Pensando bem, nem sei se era gostoso. Tal como tudo, nas nossas refeições, o leite era servido a contagotas - e isso não é metáfora. Mamãe avocava a responsabilidade, como líder nata, e pingava pequenas medidas de leite em cada xícara, apenas o suficiente para clarear o café. E ai de quem não bebesse, gostando ou não. Em café da manhã de pobre, o menor desperdício era punido com ralho e cascudo:

- Bebe tudo!

Foi preciso eu crescer e escapulir da classe C pra descobrir que nem todo café da manhã era igual ao da minha infância, o café da mamãe. Infelizmente, pra muita gente, tem café pior. Quando tem.

Mas conheci também a fartura de um breakfast de hotel, a aventura de um coffe break apressado, a frescura dos cafés gourmetizados e a loucura, juro por Deus, a loucura de um café da manhã na casa do Frank Siqueira. Um amigo que partiu fora do combinado e fez da sua casa um consulado do modo de vida cearense.

Se em Portugal café da manhã é “pequeno almoço”, na casa do Frank Siqueira era um verdadeiro banquete. Acostumado ao meu queijo-quente com café preto, ovo mexido e abacatada, que já parece mesa farta, imagine como era o café da manhã do meu amigo cearense.

Anota aí: carne de sol desfiada, farofinha com moela, cuscuz, bolo de macaxeira com manteiga de garrafa, bolo de milho, batata doce, queijo coalho, grude de mandioca, tapioquinha, beju, farinha de tapioca, pamonha, suco de manga, cajuzinho cristalizado e, é claro, se você fizer questão, um cafezinho preto direto do bule. Garrafa térmica é para os fracos.

Nessa prosa sobre café, fico feliz em guardar na memória os dois extremos. A loucura do café da manhã na casa do Frank Siqueira e a doçura do café da mamãe na minha infância. 

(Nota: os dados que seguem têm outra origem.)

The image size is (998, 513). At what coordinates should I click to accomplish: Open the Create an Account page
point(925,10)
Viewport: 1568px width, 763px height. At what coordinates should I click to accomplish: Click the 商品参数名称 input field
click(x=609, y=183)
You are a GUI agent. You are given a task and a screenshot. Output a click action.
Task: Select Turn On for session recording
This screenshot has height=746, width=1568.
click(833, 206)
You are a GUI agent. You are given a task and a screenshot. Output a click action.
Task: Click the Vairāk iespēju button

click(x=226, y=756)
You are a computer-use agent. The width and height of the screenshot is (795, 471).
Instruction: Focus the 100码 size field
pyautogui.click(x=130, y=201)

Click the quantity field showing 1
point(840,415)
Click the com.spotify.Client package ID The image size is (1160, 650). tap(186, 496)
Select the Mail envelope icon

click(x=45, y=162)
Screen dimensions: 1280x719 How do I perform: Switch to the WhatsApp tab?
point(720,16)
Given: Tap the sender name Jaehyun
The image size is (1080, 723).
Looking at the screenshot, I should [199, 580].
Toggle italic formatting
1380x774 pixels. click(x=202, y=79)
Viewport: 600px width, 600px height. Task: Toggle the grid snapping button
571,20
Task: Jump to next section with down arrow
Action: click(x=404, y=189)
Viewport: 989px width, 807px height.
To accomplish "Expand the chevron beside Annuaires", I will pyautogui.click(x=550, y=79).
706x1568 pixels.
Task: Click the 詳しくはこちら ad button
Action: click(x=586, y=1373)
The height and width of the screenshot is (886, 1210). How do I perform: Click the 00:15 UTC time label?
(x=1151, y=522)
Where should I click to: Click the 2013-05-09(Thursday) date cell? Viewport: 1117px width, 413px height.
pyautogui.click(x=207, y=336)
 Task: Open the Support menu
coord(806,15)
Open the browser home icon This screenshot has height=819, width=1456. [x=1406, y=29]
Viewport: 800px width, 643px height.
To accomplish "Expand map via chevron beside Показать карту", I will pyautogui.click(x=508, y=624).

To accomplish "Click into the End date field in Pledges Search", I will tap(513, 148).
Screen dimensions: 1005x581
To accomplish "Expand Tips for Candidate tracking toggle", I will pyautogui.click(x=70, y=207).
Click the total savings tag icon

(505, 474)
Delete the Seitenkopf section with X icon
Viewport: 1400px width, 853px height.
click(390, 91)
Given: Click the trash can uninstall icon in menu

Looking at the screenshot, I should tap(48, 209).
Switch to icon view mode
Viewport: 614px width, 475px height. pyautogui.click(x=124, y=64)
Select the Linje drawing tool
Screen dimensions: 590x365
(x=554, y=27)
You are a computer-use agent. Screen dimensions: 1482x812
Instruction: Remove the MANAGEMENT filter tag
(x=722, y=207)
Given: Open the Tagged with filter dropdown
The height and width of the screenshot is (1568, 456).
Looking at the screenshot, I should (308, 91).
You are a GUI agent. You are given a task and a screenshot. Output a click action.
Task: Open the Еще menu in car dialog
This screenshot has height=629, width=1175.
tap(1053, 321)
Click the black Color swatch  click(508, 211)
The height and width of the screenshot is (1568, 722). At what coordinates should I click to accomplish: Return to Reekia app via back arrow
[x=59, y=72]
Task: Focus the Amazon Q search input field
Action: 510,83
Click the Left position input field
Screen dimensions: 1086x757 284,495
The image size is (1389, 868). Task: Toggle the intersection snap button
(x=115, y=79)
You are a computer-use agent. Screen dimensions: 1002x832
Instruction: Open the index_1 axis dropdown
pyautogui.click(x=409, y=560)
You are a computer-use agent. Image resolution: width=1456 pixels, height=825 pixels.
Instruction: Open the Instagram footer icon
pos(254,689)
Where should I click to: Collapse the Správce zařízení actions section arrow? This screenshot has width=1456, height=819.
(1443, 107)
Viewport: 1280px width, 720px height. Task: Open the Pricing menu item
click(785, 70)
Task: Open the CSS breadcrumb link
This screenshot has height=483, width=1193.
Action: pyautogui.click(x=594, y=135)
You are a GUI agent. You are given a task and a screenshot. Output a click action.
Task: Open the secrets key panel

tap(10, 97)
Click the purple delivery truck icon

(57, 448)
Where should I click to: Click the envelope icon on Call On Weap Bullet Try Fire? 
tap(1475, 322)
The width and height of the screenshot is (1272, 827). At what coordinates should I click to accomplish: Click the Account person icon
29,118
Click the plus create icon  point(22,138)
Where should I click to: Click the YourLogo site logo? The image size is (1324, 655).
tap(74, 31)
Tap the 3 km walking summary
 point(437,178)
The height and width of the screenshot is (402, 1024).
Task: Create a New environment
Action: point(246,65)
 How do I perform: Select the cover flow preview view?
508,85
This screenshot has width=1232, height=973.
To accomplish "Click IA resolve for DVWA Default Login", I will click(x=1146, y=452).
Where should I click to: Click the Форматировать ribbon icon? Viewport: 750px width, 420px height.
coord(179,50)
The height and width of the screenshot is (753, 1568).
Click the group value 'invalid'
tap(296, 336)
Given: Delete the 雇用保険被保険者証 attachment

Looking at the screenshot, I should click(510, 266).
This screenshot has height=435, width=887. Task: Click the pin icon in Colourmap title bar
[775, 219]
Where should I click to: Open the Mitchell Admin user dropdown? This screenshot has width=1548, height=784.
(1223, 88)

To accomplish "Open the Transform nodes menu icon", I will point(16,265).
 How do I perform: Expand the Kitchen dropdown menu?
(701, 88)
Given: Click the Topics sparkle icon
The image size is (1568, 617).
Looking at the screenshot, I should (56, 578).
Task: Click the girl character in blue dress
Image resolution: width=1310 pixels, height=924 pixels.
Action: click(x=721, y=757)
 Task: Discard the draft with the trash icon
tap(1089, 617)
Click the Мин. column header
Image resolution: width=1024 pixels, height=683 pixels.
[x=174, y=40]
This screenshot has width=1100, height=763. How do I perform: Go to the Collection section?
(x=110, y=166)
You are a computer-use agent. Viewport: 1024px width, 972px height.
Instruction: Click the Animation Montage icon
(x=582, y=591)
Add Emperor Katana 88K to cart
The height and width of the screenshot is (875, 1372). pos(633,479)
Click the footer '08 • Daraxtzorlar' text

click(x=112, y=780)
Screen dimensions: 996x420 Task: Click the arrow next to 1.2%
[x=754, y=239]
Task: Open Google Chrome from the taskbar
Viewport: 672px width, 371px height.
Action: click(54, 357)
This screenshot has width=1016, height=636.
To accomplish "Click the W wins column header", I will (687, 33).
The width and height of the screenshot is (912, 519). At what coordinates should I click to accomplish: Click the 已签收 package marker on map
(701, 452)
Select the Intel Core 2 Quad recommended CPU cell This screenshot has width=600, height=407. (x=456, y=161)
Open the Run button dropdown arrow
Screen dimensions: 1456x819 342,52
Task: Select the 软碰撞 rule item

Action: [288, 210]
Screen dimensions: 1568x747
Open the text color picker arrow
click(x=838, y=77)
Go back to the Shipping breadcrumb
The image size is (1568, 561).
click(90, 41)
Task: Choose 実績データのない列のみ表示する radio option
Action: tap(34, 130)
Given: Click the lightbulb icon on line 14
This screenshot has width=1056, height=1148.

Lembro que, naquela mesa, sempre faltava ele, o papai. Ou porque saía muito cedo pro quartel, ou porque vivia viajando. Mas era lei: dos quatro bicos de pão (dois de cada bisnaga), mamãe guardava o dela pro Velho Gama e o transformava em torrada pra, quando ele chegasse, molhar no café preto antes de morder. 

E tirando um ou outro desentendimento entre meus irmãos mais velhos sobre quem ficaria com os bicos remanescentes, era assim nosso café da manhã, quando eu era um pequeno caçulinha, que mal falava, mas prestava uma atenção danada.

Um momento humilde, mas generoso, na medida do possível. E resistentemente feliz. Por obra e milagre da Dona Mena.